Obviously many developing nations have taken a more realistic approach toward existing and future energy demands; e.g., nine Asian nations, led by China and India, account for 96%of global coal plant development. India plans to add 90 GW of coal-fired capacity to its grid by 2032, and it already gets 70% of its electricity from coal. Global Coal Plant Tracker 2025 reports that world coal capacity rose to 2175 GW, up 259 GW since the 2015 Paris Climate Agreement was signed, a 13% increase. This is another reminder that few entities are paying much attention to these emissions-reduction deals, especially when many of the retired coal plants that the climate activists boast about are being replaced by gas-fired types, not wind or solar. In fact, gas-fired energy production worldwide has more than doubled since 2022. So when it comes to climate deals, treaties and promises, the vast majority of countries are just paying them lip-service while proceeding with what is realistic and reliable.

Edward Katz
Reply to  Edward Katz
June 8, 2025 2:21 pm

Not since 2022, but since 2000

Dave Andrews
Reply to  Edward Katz
June 9, 2025 7:08 am

Meanwhile because of that rising demand for coal in south east Asia the Australian government is allowing 46 projects for coal mining for export to go ahead whilst also closing down coal stations at home because of ‘climate change’

Those 46 projects are almost 50% of all coal mining for export projects underway in the world.
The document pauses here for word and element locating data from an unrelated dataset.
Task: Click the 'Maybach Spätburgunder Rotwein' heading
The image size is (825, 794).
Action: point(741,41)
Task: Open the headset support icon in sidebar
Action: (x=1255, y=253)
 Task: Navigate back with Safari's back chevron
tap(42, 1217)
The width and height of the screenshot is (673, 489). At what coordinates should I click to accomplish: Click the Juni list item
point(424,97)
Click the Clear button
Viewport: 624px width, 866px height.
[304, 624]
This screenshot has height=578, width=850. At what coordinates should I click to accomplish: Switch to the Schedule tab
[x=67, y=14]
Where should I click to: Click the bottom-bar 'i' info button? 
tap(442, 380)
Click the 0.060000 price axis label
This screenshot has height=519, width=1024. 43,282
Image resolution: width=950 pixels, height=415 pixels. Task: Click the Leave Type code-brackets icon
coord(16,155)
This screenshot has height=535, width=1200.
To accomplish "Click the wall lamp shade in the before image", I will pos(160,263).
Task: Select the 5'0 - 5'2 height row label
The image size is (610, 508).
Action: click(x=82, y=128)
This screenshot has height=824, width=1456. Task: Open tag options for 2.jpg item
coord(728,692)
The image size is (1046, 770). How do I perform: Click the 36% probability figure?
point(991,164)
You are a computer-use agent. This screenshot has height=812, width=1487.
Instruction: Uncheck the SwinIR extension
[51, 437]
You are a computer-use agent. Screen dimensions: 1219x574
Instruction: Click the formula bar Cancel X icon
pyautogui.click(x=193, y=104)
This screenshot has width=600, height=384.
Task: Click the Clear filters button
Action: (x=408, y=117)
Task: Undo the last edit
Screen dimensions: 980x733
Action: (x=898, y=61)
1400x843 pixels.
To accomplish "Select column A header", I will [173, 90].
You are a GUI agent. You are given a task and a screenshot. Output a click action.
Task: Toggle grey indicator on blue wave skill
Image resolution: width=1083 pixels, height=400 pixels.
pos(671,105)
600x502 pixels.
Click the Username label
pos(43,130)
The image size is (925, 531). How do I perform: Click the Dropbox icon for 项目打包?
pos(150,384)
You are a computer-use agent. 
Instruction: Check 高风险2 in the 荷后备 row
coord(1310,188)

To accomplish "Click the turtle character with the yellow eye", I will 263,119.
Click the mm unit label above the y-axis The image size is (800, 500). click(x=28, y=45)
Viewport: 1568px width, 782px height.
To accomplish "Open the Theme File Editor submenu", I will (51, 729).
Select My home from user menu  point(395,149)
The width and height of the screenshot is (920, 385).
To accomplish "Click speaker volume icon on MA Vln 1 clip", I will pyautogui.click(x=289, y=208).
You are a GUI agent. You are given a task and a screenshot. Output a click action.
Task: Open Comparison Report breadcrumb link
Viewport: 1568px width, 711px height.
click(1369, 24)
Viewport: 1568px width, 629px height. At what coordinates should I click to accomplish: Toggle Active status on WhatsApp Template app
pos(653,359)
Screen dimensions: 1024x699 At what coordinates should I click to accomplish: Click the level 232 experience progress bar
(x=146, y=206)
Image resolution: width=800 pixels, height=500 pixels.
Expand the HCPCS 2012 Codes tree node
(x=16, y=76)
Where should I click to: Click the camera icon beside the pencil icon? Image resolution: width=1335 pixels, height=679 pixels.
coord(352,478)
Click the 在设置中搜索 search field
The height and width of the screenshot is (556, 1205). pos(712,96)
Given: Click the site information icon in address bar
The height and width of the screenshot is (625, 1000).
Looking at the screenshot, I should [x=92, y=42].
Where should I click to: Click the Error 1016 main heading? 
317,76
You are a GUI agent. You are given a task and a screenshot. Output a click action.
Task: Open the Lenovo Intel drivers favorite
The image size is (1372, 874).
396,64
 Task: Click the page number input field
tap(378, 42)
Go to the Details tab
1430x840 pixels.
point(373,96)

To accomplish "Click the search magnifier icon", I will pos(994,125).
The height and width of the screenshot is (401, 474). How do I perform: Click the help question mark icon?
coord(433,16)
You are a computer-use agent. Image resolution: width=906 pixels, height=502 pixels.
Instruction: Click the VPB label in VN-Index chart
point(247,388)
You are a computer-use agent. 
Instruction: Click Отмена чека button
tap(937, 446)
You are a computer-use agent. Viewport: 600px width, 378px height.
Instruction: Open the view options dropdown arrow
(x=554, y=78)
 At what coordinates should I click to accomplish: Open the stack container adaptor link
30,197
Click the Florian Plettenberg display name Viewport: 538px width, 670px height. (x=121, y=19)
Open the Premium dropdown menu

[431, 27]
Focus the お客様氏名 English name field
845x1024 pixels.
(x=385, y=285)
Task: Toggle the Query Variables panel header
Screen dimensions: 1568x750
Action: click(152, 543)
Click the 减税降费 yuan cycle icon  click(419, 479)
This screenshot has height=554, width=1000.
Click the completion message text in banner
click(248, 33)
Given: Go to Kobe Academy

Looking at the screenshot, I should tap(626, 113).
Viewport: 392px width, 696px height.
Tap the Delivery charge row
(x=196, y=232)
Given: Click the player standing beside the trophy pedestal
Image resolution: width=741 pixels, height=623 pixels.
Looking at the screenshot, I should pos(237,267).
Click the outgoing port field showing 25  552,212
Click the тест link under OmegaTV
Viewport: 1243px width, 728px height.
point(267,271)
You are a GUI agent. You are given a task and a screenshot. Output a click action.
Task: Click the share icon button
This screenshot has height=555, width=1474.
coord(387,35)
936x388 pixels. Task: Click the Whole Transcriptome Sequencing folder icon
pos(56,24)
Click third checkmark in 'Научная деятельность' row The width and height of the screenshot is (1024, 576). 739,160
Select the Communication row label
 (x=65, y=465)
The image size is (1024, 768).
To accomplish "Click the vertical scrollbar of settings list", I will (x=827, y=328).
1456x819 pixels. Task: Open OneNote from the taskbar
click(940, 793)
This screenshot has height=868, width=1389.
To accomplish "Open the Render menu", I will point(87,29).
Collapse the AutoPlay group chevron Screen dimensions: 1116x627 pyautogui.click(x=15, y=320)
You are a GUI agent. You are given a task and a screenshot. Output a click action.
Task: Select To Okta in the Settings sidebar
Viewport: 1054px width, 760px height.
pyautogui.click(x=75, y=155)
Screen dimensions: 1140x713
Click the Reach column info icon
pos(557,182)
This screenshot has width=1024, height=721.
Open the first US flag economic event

The next highest number of projects are 9 each in Canada and South Africa.

IEA ‘Coal 2024 Analysis and Forecast to 2027’ (Dec. 2024)

Reply to  Edward Katz
June 9, 2025 9:24 am

The fact that anyone considers the PRC or India as developing nations is ludicrous.

Bob
June 8, 2025 8:38 pm

There is a simple solution although it may not be easy. NERC knows which areas of the country are insisting fossil fuel and nuclear go away and wind and solar become our source of electricity. The renewables areas should be isolated to the greatest extent possible and when they bring brown outs or black outs on themselves power traffic should be manipulated to make only them suffer and all available power reserved for those of us who know we need fossil fuel and nuclear whether we like it or not. There is no reason for the rest of us to be penalized for their ignorance.

Reply to  Bob
June 8, 2025 11:26 pm

Island grids do that as Spain found out, and it wasn’t an island but a peninsula. Even then a smallish region with large solar generation during the midday siesta low demand dropped the synchronous generation and that spread through the whole country

Ian_e
June 9, 2025 12:44 am

Yep: the era is indeed over in the UK – relevant plants have all been dynamited, none are left.

Someone
June 9, 2025 10:45 am

“Bridge” fuel? Bridge to what? Coal is mainstream and mainstay for eons to come.

Our existing fleet of coal plants can help us manage the transition to a more reliable and resilient energy future as we build the next generation of base-load resources.

There is no “more reliable and resilient energy future” than using coal. No transition to any BS needed.

Once again we are witnessing an attempt of green parasitic climate-industrial complex to justify its existence and desire to suck perennially on real value producing economy.